» **TASK TO CARRY OUT**:
The span to copy runs from the line containing "Κτηματολόγιο και κρατικό" to the last line below. Copy it exactly, with nothing else.
┌──
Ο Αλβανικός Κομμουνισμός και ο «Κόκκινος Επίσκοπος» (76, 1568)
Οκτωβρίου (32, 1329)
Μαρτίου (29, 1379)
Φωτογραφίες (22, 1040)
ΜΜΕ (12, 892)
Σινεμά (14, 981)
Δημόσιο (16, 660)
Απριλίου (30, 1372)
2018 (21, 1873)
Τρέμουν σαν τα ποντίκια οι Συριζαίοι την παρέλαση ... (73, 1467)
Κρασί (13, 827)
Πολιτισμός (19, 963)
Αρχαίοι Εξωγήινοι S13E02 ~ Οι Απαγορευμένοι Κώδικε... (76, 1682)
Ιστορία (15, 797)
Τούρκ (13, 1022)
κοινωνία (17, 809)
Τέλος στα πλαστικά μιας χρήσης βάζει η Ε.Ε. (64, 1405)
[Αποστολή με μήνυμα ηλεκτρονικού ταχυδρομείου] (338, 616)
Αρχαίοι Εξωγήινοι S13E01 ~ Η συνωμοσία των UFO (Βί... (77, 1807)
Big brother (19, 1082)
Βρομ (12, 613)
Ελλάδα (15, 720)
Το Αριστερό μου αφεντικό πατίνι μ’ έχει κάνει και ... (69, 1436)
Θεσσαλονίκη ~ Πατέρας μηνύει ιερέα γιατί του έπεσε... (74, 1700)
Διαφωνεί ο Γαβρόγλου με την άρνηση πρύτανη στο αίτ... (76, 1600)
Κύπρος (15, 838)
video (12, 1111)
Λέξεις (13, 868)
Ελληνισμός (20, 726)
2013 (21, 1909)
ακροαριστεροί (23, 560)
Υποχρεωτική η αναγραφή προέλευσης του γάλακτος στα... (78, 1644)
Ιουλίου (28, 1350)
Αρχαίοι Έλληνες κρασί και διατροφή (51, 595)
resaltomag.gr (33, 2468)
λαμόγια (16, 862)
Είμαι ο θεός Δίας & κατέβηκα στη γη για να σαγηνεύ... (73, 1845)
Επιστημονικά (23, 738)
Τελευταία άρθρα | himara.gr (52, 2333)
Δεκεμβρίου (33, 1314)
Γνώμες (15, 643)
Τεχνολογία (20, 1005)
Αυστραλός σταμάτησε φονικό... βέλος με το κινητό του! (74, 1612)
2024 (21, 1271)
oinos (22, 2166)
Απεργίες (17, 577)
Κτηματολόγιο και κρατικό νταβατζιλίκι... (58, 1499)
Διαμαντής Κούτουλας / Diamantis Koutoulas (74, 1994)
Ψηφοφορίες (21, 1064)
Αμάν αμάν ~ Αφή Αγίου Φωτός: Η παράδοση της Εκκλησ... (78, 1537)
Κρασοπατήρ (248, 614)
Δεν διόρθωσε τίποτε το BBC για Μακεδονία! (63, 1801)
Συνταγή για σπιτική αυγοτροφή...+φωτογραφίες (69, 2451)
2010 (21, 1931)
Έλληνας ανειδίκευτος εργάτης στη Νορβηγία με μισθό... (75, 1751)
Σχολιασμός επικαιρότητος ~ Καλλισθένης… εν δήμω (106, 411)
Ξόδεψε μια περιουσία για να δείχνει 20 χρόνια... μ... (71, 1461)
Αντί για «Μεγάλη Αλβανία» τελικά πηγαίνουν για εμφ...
└──
» **RESULT OF THE TASK**:
Κτηματολόγιο και κρατικό νταβατζιλίκι... (58, 1499)
Διαμαντής Κούτουλας / Diamantis Koutoulas (74, 1994)
Ψηφοφορίες (21, 1064)
Αμάν αμάν ~ Αφή Αγίου Φωτός: Η παράδοση της Εκκλησ... (78, 1537)
Κρασοπατήρ (248, 614)
Δεν διόρθωσε τίποτε το BBC για Μακεδονία! (63, 1801)
Συνταγή για σπιτική αυγοτροφή...+φωτογραφίες (69, 2451)
2010 (21, 1931)
Έλληνας ανειδίκευτος εργάτης στη Νορβηγία με μισθό... (75, 1751)
Σχολιασμός επικαιρότητος ~ Καλλισθένης… εν δήμω (106, 411)
Ξόδεψε μια περιουσία για να δείχνει 20 χρόνια... μ... (71, 1461)
Αντί για «Μεγάλη Αλβανία» τελικά πηγαίνουν για εμφ...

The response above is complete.